Now these cuts were made a while ago, but they didn't receive a lot of press. But we as artists must challenge them. Because we're constantly under attack. And the arts need to be defended. And so Quebec artists, bless them, use the Gemeaux awards to shame Harper and the ideology behind these cuts. But unfortunately, outside of Quebec, this plays right into Harper's hands.

He calls us "fat cats" and says we live in an "ivory tower." He says that the furor over these cuts won't resonate with "ordinary Canadians," i.e. regular folk that work hard for their money, not like them bum artists living on the taxpayer's dime, the worst kind of corporate welfare. (Ick.)

All of a sudden the arts (for the first time that I can remember) have become a major election story. Let me tell you why, in my opinion, this is not a good thing for artists.

What has been accomplished here? Let's take a look:
1) Harper has consolidated his core support. Even those who may have felt alienated by his concession on Afghanistan, can rally around on Harper on this issue. These cuts are ideological in nature and appeal to many of the same voters who support life sentences for children.
2) Harper hasn't lost any support from the centre spectrum voters; in fact, he may have gained some traction. Think about it: we're an electorate that is having trouble understanding the Green Shift. Trying to explain how cuts to programs that send artists overseas are a bad thing... is damn hard. Unfortunately, Harper's comments about artists being "whiners" is ringing true (at least in English Canada).
3) The left still remains split. While artists have succeeded making a lot of noise about the value of art, we've only been denouncing Harper and we haven't thrown our combined weight behind a different candidate that will champion the arts. And we, just like the rest of Canada, remain divided into camps of ideological or strategic voters.
4) The other major parties have jumped on the band wagon. As passionate as I am about the arts, the pragmatist in me knows that it won't win an election. So while this is a major election story, it's not an election issue. But all the other party leaders think they smell blood in the water, and at this point, are desperate for any conservative weakness that might have some traction. This is not it.
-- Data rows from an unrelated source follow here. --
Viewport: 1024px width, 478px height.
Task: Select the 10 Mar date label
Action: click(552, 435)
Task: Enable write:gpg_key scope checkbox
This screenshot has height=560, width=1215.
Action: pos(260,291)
The two major election questions are the economy and Harper. He has made the election about these issues, and the more the other leaders are sidetracked away from them, the more this plays in his favour. Especially if they continue to be unified in their pro-arts, anti-Harper response... if there's no distinction, then there's no mending of the left-of-centre split.

Now I realize that Harper needs Quebec to form a majority, and yes, cutting Quebec arts funding IS actually a major election issue... in Quebec. But in BC and especially in Ontario, it's the economy stupid.
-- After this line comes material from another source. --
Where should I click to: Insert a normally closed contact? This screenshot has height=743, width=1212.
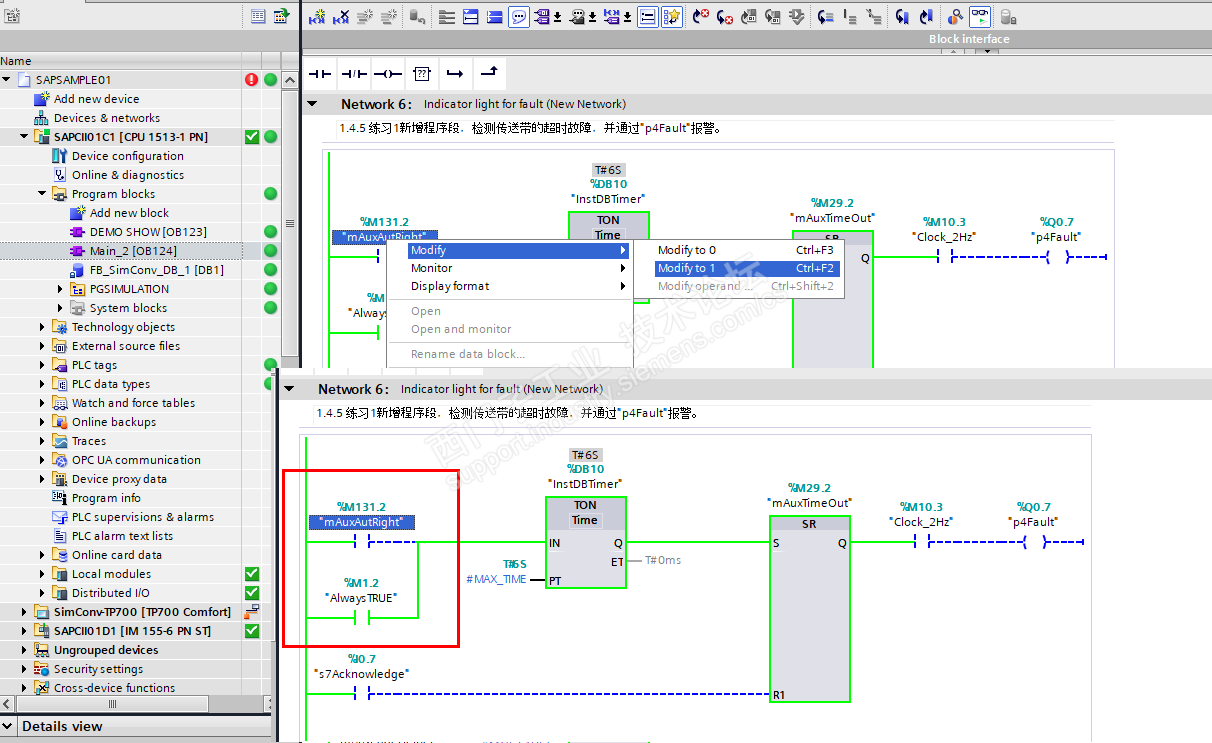[x=354, y=74]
So what do we do about it?


1) Keep making noise... but be strategic. This election is about Harper. He's coming to us in a fuzzy sweater and trying to woo the centre by claiming he makes common sense decisions for the good of Canada. But THIS decision is steeped in ideology. Same as his crime bill. This is a pattern: what journalists like to call a narrative. (He's also being mean about it - another narrative). This is the narrative that we must promote: if he follows far-right ideology on the arts and crime, then what does this mean for health care? Education? WHAT WOULD HARPER DO WITH A MAJORITY??? (You get the idea.)
2) We have to back one of the other parties. Any one. But we have to consolidate our vote. This is a tremendous opportunity: the other leaders are listening. What can/will they do to consolidate our vote?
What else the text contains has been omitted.